Configuration¶
Pyscalpel allows you to configure various parameters for your spider using different flexible ways.
Instantiating directly the Configuration class¶
The first obvious way to configure your spider is to use the class Configuration
directly in your code.
from scalpel import Configuration
from scalpel.green import StaticSpider, StaticResponse
def parse(spider: StaticSpider, response: StaticResponse) -> None:
pass
config = Configuration(follow_robots_txt=False, min_request_delay=2)
spider = StaticSpider(urls=['http://foo.com'], parse=parse, config=config)
For a reference of all the settings you can set, please refer to the relevant api section.
Keep in mind that you can access your configuration during spider execution through spider.config
attribute and you can even
set some values on the fly, but it is a good idea to only set your configuration before running your spider.
Note
All the settings available have a default value.
Setting configuration through the use of a .env file¶
To follow the 12 factor app principles, you need to store your configuration in your
environment.
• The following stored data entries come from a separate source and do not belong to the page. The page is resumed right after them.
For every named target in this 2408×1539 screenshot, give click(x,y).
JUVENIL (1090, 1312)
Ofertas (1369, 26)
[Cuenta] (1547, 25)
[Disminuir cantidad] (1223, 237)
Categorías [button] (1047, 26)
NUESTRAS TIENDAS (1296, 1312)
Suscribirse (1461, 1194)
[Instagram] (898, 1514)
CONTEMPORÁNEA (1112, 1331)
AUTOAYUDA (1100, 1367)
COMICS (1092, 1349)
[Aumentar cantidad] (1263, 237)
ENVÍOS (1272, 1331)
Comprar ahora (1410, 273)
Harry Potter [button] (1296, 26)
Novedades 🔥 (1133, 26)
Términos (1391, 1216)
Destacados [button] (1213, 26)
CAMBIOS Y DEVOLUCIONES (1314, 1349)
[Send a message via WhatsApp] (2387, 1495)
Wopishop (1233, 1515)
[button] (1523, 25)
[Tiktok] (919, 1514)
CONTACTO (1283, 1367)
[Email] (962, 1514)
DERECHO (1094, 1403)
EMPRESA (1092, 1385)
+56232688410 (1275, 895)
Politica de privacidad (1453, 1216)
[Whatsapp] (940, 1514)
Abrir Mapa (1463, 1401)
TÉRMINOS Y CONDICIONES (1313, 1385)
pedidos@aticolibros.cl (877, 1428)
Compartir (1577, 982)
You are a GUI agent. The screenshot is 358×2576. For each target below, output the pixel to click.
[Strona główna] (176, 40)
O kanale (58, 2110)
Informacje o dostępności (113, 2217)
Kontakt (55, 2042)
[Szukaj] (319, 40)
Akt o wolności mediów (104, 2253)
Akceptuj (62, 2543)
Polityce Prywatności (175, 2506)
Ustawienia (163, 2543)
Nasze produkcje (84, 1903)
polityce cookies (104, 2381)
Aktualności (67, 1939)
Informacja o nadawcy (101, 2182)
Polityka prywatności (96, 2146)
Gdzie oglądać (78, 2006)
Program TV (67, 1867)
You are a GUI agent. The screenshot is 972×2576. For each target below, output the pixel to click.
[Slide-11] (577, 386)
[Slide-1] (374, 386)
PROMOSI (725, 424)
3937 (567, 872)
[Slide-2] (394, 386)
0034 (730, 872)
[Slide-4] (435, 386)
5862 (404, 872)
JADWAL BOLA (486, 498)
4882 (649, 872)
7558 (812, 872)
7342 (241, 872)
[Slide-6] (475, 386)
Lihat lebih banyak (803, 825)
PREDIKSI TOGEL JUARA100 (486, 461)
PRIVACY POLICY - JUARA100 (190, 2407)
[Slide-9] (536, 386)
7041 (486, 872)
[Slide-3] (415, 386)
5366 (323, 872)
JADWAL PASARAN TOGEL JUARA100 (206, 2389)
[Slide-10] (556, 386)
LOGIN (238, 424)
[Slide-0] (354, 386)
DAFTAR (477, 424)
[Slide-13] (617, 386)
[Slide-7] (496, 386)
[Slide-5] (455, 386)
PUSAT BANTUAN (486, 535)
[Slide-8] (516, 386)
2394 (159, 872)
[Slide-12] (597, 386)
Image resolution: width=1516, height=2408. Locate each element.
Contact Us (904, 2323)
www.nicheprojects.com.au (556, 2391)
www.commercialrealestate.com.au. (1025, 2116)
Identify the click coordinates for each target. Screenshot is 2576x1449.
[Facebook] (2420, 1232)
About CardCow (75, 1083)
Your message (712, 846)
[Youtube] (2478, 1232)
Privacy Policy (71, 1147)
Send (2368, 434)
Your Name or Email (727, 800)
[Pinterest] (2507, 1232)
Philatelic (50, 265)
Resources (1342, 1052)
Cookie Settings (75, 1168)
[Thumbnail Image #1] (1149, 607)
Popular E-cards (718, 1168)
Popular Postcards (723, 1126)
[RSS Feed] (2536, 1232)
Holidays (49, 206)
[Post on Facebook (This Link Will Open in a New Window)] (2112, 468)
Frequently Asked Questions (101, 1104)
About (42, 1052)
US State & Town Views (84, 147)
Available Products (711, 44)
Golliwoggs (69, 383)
One easy way to accomplish this is to use .env
files.
To know what name you need to use in your .env
file for a configuration variable, just put the Configuration
attribute in capital letters and prefixed it with SCALPEL_
i.e if you want to set the
Configuration.min_request_delay
property, you need to set the environment variable SCALPEL_MIN_REQUEST_DELAY
.
The value of the attribute is simple for string and numbers, but it is less obvious for other types, here are what you can expected for the following cases:
- For boolean values like
Configuration.follow_robots_txt
, the valuestrue
,yes
,y
and1
are evaluated toTrue
and valuesfalse
,no
,n
and0
are evaluated toFalse
. - For
Enum
like Browser, just write the enum values likeFIREFOX
orCHROME
. - For callables like
Configuration.msgpack_encoder
just write the path to the callable using dot notation. For example if you have a module namedmy_module
and a callablemy_callable
in that module, you can refer to it withmy_module.my_callable
. You can adopt this logic with modules nested in packages. Keep in mind that the module you specify must be in the python path for this to work. - For a list of callables like
Configuration.response_middlewares
, the logic is the same as before except that each callable is separated by a;
or:
or,
or a whitespace. For examplemy_module.callable_1:my_module.callable_2
. For the first three separators, you can even put a whitespace after the separator for more visibility:my_module.callable_1, my_module.callable_2
.
Assuming we have a .env
file like the following in our project:
SCALPEL_USER_AGENT = Mozilla/5.0
SCALPEL_FETCH_TIMEOUT = 4.0
SCALPEL_FOLLOW_ROBOTS_TXT = yes
We can set configuration for our spider like this:
from scalpel import Configuration
config = Configuration.load_from_dotenv('.env')
print(config.follow_robots_txt) # True
Setting configuration through the use of a yaml file¶
YAML is a popular file format used for project configuration. You can use it to
configure your spider through the convenient class method Configuration.load_from_yaml
. All your settings must be under
a top level key scalpel.
Assuming we have a yaml file like the following:
# conf.yaml
scalpel:
fetch_timeout: 4.0
user_agent: Mozilla/5.0
follow_robots_txt: true
We can set configuration for our spider like this:
from scalpel import Configuration
config = Configuration.load_from_yaml('conf.yaml')
print(config.fetch_timeout) # 4.0
Setting configuration through the use of a toml file¶
TOML is another popular file format for project configuration. You can use it to
configure your spider through the use of the convenient class method Configuration.load_from_toml
. Like for the yaml
part, your configuration must be on the scalpel namespace.
Assuming we have a toml file like the following:
# conf.toml
[scalpel]
user_agent = "Mozilla/5.0"
fetch_timeout = 4.0
follow_robots_txt = true
We can set configuration for our spider like this:
from scalpel import Configuration
config = Configuration.load_from_toml('conf.toml')
print(config.fetch_timeout) # 4.0